▶ **Instructions to follow**:
Copy out the data with "Trainer" replaced by "Coach" and everything else unchanged, leaving out the pictures.

▶ **Records supplied**:
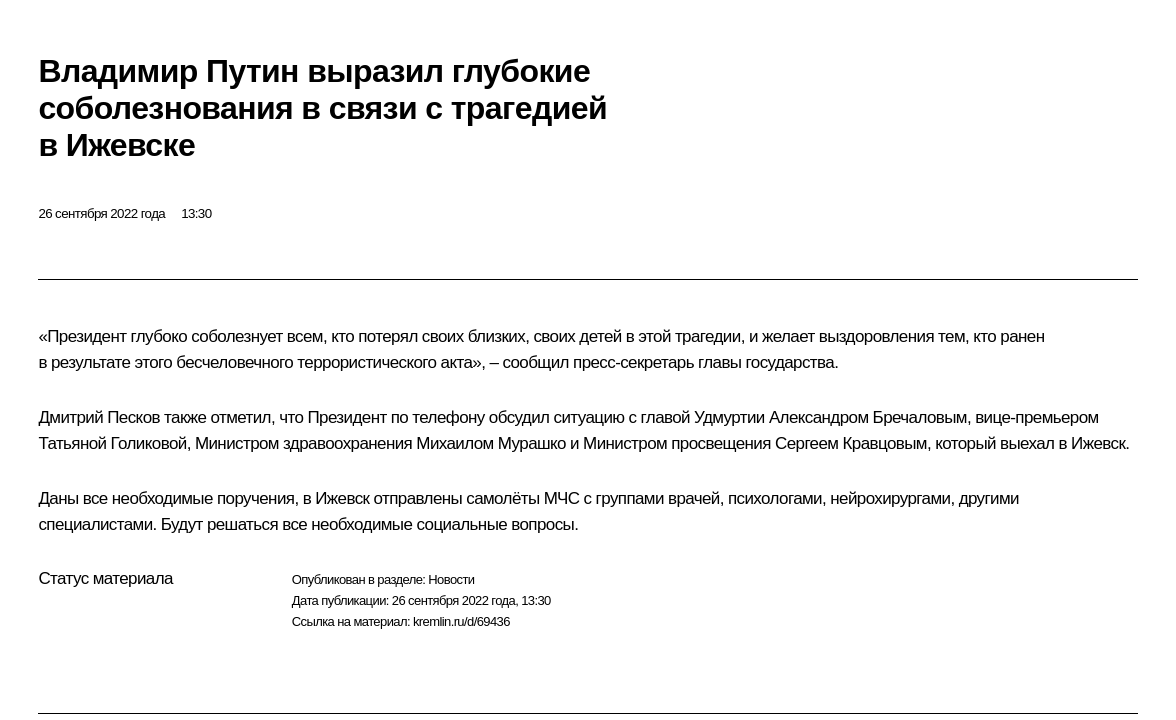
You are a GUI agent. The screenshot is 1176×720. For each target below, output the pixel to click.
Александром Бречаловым (868, 417)
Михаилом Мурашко (491, 443)
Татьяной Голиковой (112, 443)
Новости (451, 579)
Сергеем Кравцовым (851, 443)
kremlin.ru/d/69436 (461, 621)
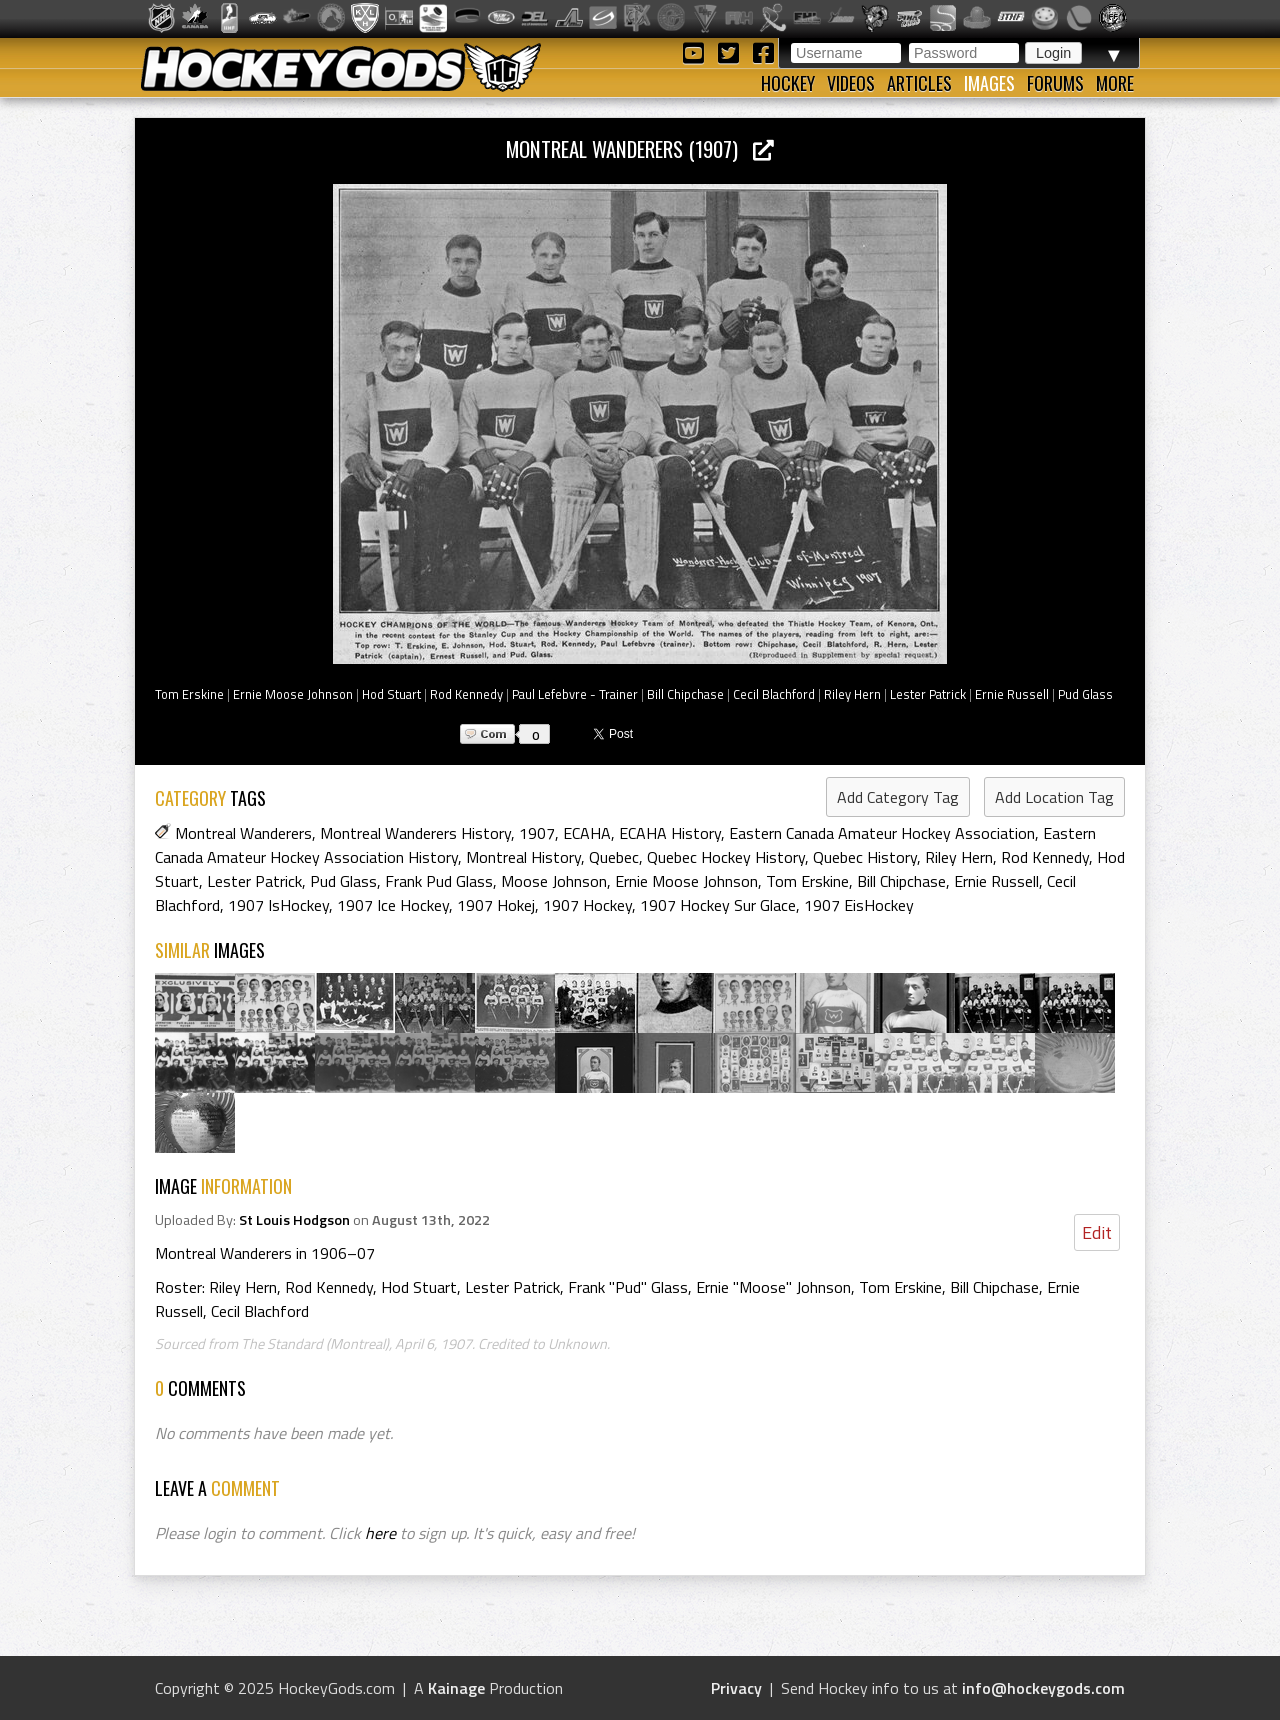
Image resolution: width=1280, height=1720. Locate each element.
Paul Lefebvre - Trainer (575, 694)
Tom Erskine (189, 694)
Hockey (788, 83)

▶ **Final result**:
You are a GUI agent. The screenshot is 1176×720. For each target below, output the pixel to click.
Александром Бречаловым (868, 417)
Михаилом Мурашко (491, 443)
Татьяной Голиковой (112, 443)
Новости (451, 579)
Сергеем Кравцовым (851, 443)
kremlin.ru/d/69436 (461, 621)
Image resolution: width=1280, height=1720. Locate each element.
Paul Lefebvre - Coach (575, 694)
Tom Erskine (189, 694)
Hockey (788, 83)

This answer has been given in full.